▶ **TASK ITEM**
Repeat exactly the lines that begin at the one containing "Click 下发 for 表盘指针识别_v1 row" and end at the final line of the records; include no pictures and nothing else.

▶ **LISTED RECORDS**

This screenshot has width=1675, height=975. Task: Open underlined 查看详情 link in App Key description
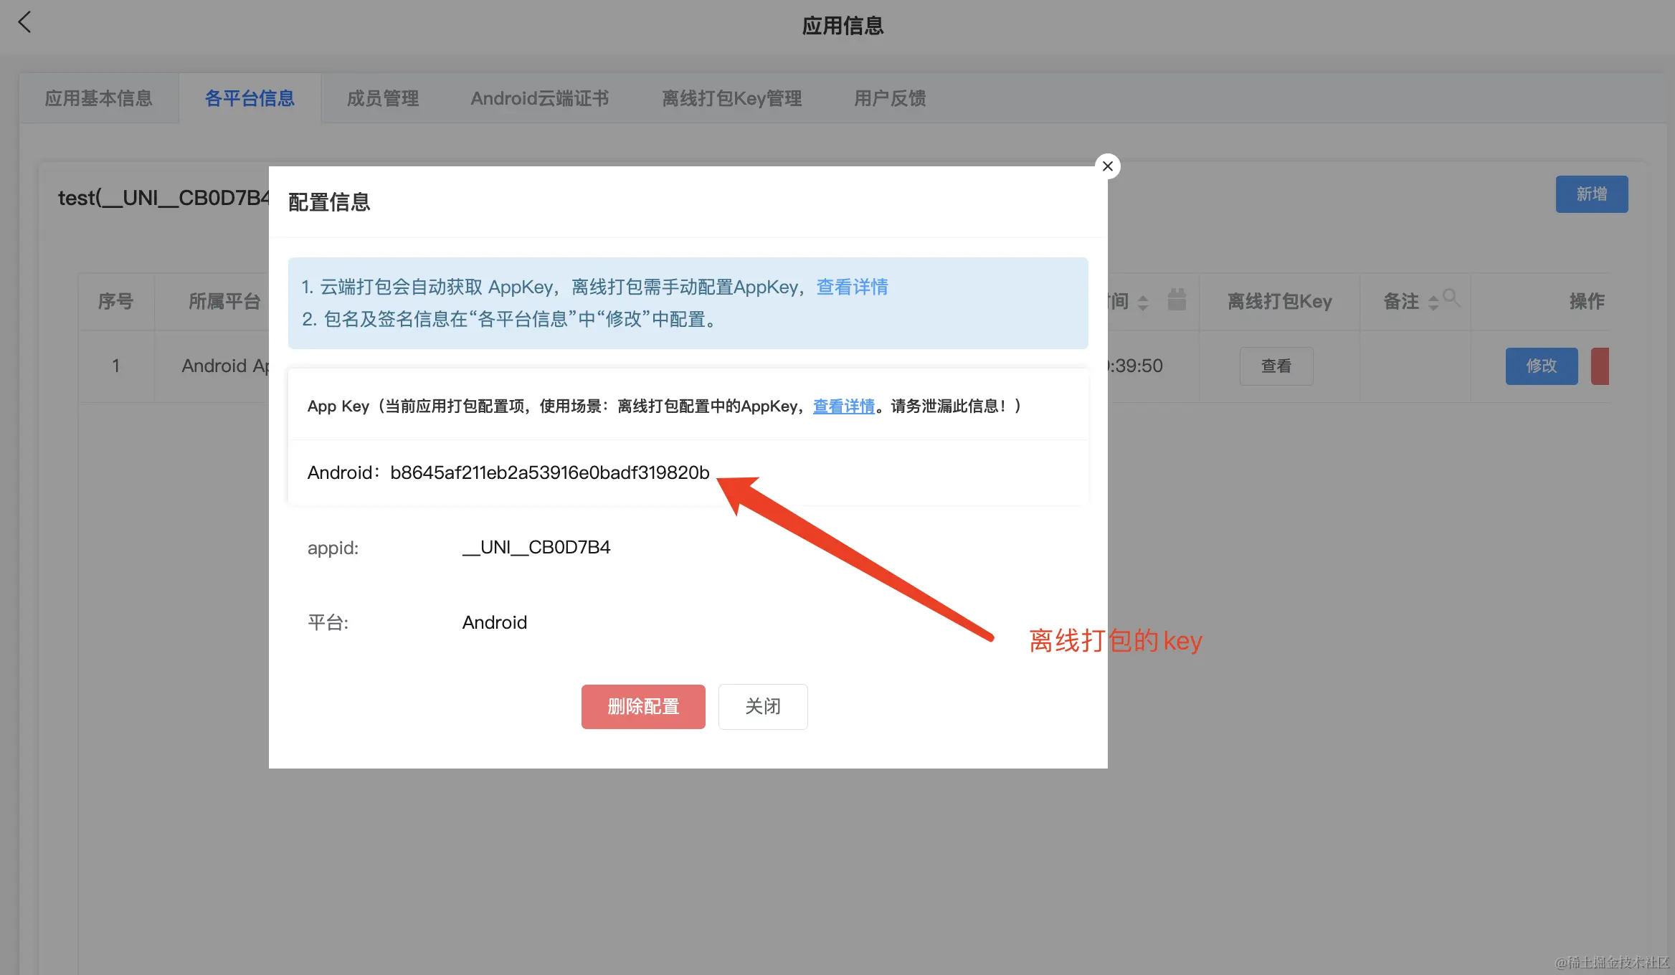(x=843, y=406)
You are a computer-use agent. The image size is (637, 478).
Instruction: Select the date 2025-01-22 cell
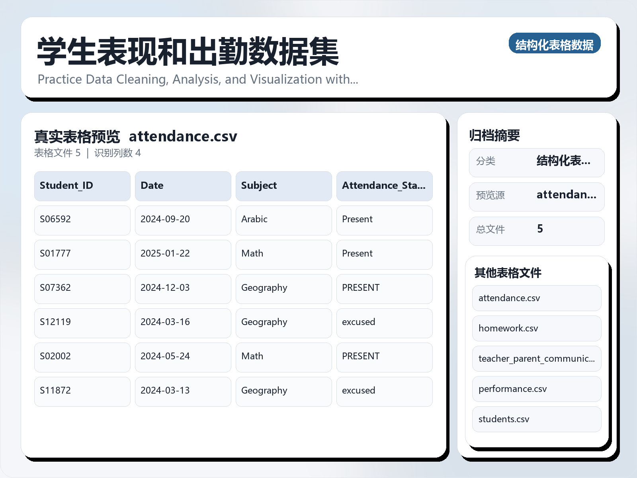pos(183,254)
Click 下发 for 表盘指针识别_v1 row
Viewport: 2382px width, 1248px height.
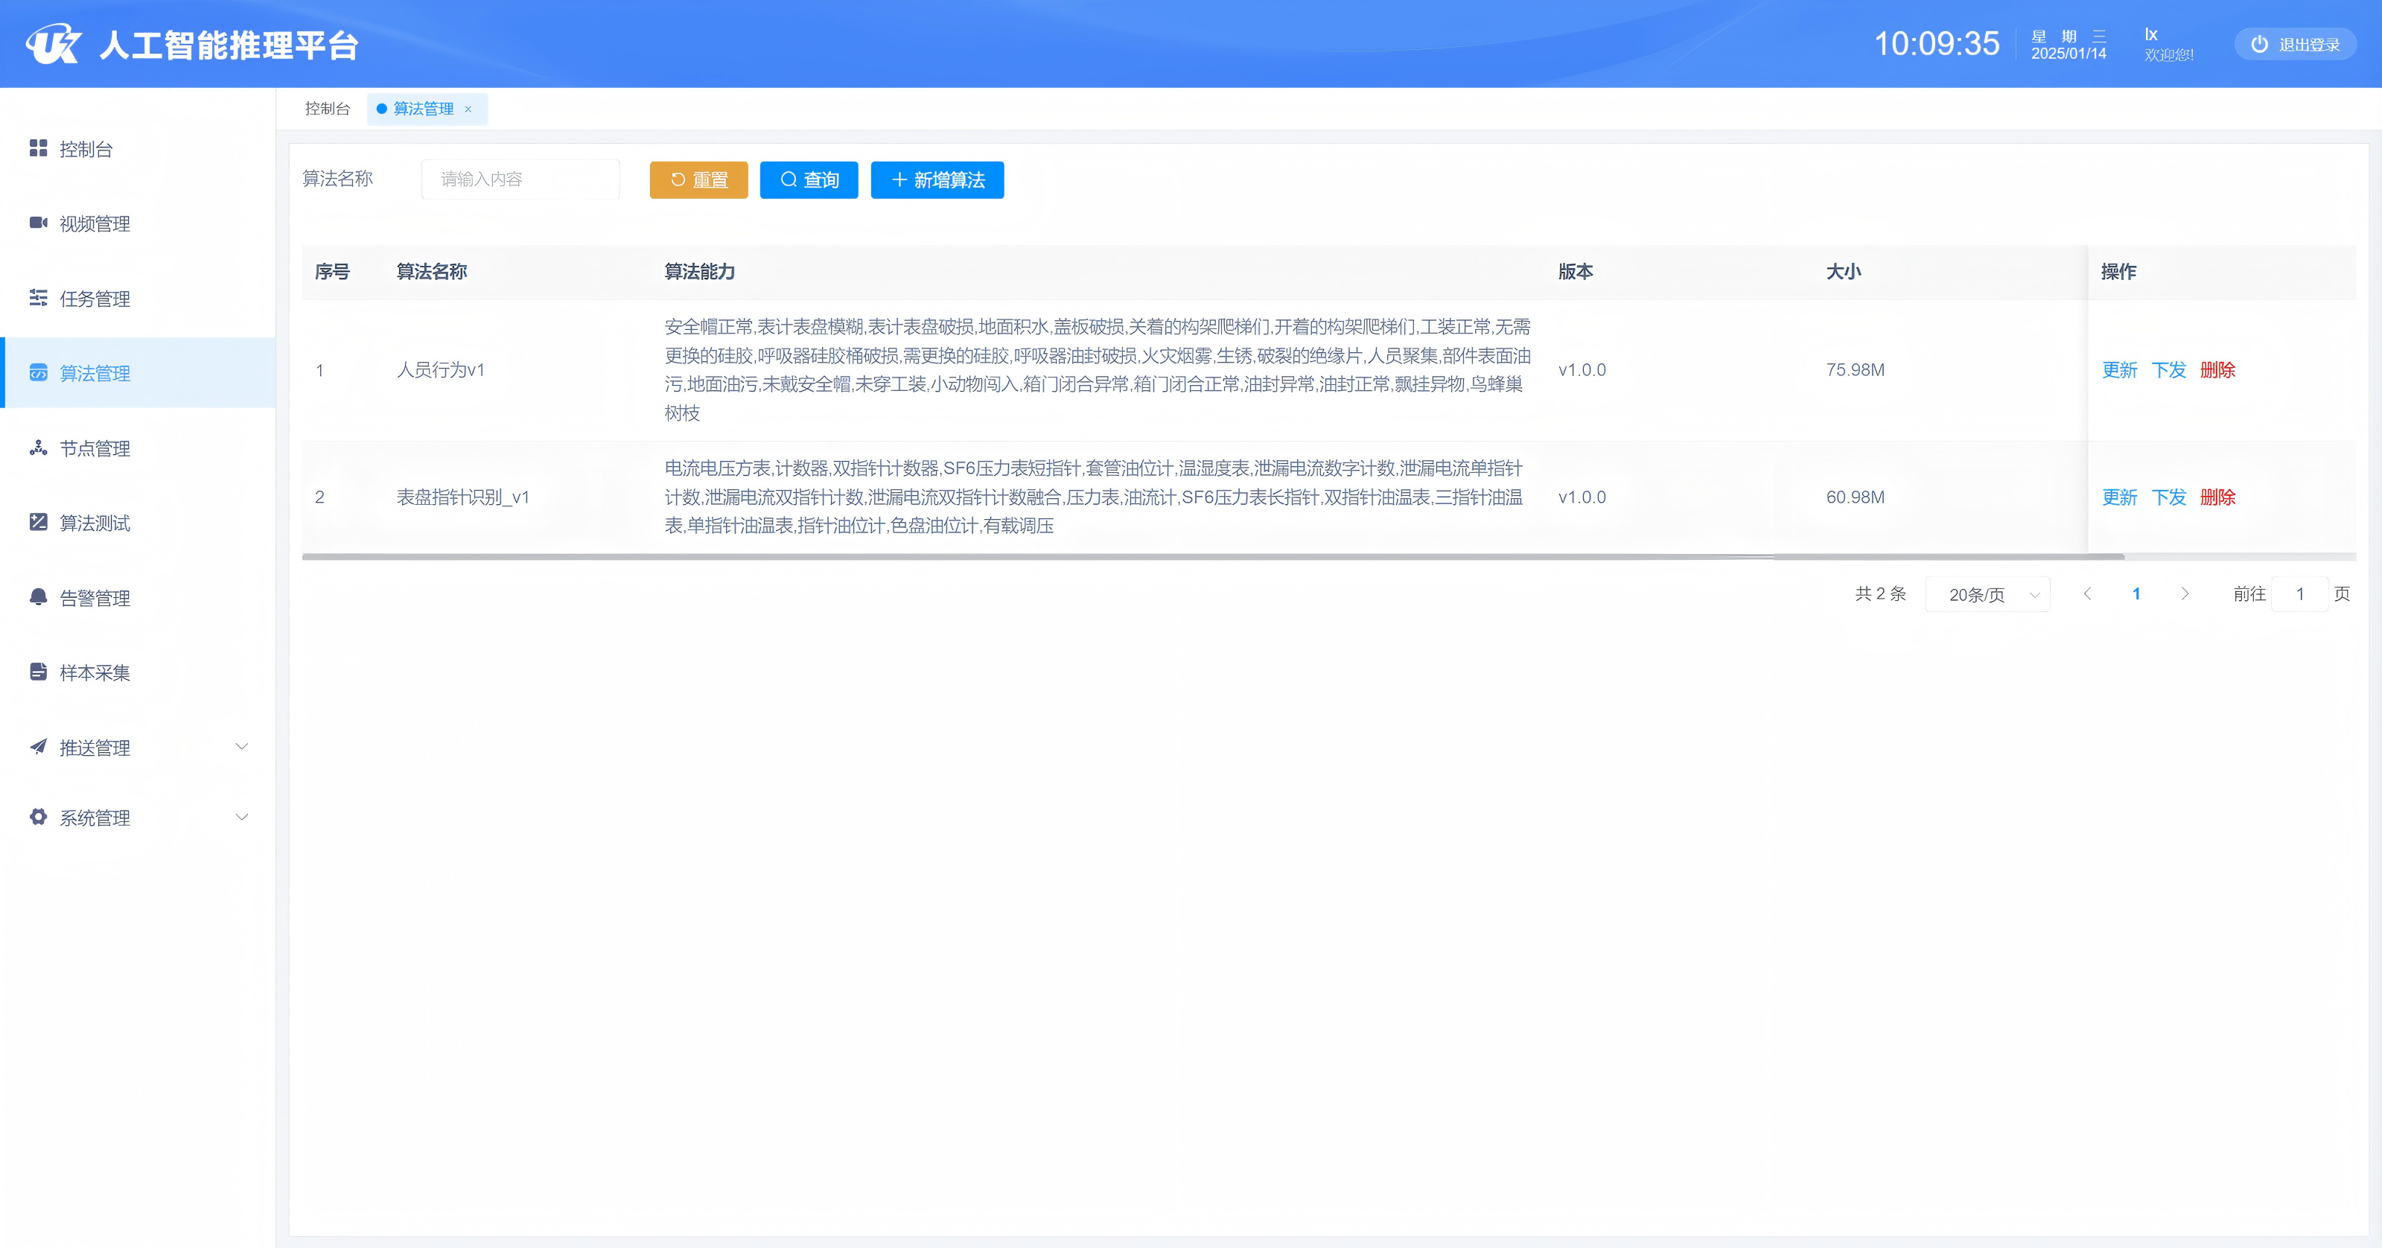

▶ **YOUR SOLUTION**
Click 下发 for 表盘指针识别_v1 row
Viewport: 2382px width, 1248px height.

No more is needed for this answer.